I started this blog in 2018. I wanted to share stories. To document the places I went, the people I met, and the experiences I had along the way. I also wanted to encourage others to travel or try new things and get outside of their comfort zones.
But suddenly, there was this pressure. A pressure to make money. A pressure to be an influencer. A pressure to write about every adventure, every thought, and every experience.
I saw people around me growing and engaging and making money in this online world and I felt left behind, spinning my wheels like I was stuck in the mud.
I didn’t have a niche, we couldn’t afford to travel, and I felt like someone who was good at talking about blogging, but not actually making money doing it.
When I realized I wanted to switch my blog from Wix to WordPress, the transfer kicked my butt. Just when I got comfortable and confident in what I was doing on Wix, I had to relearn everything with WordPress.
I was back to square one and I couldn’t wrap my head around this new platform.
I chalked it up to a learning curve, telling myself we all have to figure new things out. But that learning curve turned into a month of not writing a blog post, which turned into 2 months, and then 6 months, and eventually a year passed.
Was I really a blogger? Am I really cut out for this?
I still don’t have the answer, however, I know what I do want.
I want to come back. I want to push through.
This right here is still feeling the fear and the doubt and the imposter syndrome and all the questions I’ve had about this blog over the past year, but choosing to put myself and my writing out there regardless.
I want to write again. I want to share. I want to tell stories and document our adventures and create a community.
I want this blog.
I want to be here.
And so I am writing.
But, I am determined to do it differently.
I will not focus on word count. I will not focus on a niche. I will not focus on what the algorithm says.
Instead, I will write.
I will write long blogs, short bits, share what we’ve been up to and my thoughts, however significant or fleeting they may be.

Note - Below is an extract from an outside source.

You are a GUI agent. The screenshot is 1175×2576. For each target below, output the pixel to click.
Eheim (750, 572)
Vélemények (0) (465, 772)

I’m ready to document real life, not the life I think others or the algorithm want to see.
This is a bit of a selfish rant but I need to get it out. To say it to myself, to proclaim it to the world, to be vulnerable enough to have others read it.
So here I am, starting again.
I think we all are.
Each day we get up and start something new while simultaneously building on what we’ve done.
I look forward to sharing this blogging journey, this travel journey, this life journey, and this journey to making money online with all of you.
Thank you for being here. I can’t say it enough but I genuinely mean it.
Just when I question who cares, I always seem to find my answer. You.
So thanks for caring and reading this and being a big part of the reason that I am writing again.